Marquette beat No. 2 seed Miami 71-61 in Thursday’s first game in Washington.
Syracuse, which is leaving for the Atlantic Coast Conference this summer, lost at Marquette 74-71 during the Big East regular season on Feb. 25.
Less than a half-minute into Thursday’s game, as Indiana star Victor Oladipo headed to the free-throw line, the arena’s overhead scoreboard showed a replay of “The Shot,” as it’s come to be known — Keith Smart’s baseline jumper in the final seconds that lifted Bob Knight’s Hoosiers past Boeheim’s Orange in the 1987 national title game.
Boeheim said he wasn’t able to put that behind him until 16 years later, when he got his title. Boeheim entered Thursday with 50 wins in the tournament, fourth-most in history, and more than 900 victories overall, and so much of that success has been built thanks to his unusual zone defense, 40 minutes of a puzzle for opponents to try and solve.
Indiana, like most teams outside the Big East, isn’t used to seeing that sort of thing, and it showed. Didn’t matter that Indiana ranked third in the country this season in scoring (79.5 points per game) while shooting 48.6 percent.
But the Orange held Indiana to 33 percent shooting and frustrated the Hoosiers — from the players down to the coach, Tom Crean.

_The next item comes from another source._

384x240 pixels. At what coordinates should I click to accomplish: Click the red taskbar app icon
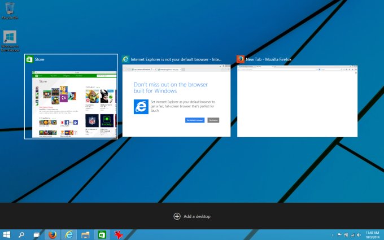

“Let’s face facts. We haven’t seen a zone like that,” Crean said. “They’re very good. They’re where they’re at for a reason.”
Cody Zeller was held to 10 points on 3-of-11 shooting. Victor Oladipo scored 16 for Indiana, none easily.
“Credit them,” Oladipo said. “They did a great job with their zone. They’re well-coached.”
At one point early on, Crean scanned a sheet of notes, then shoved it into his jacket’s inside pocket.
No help there.
The Hoosiers needed more than 10 minutes of action to record their second field goal, and they didn’t crack double figures until Zeller’s tip-in 14 minutes in made it 22-11.
Syracuse took a 34-22 lead into halftime and took control for good with a 14-5 run that gave the Orange a 52-37 lead with 9 minutes remaining.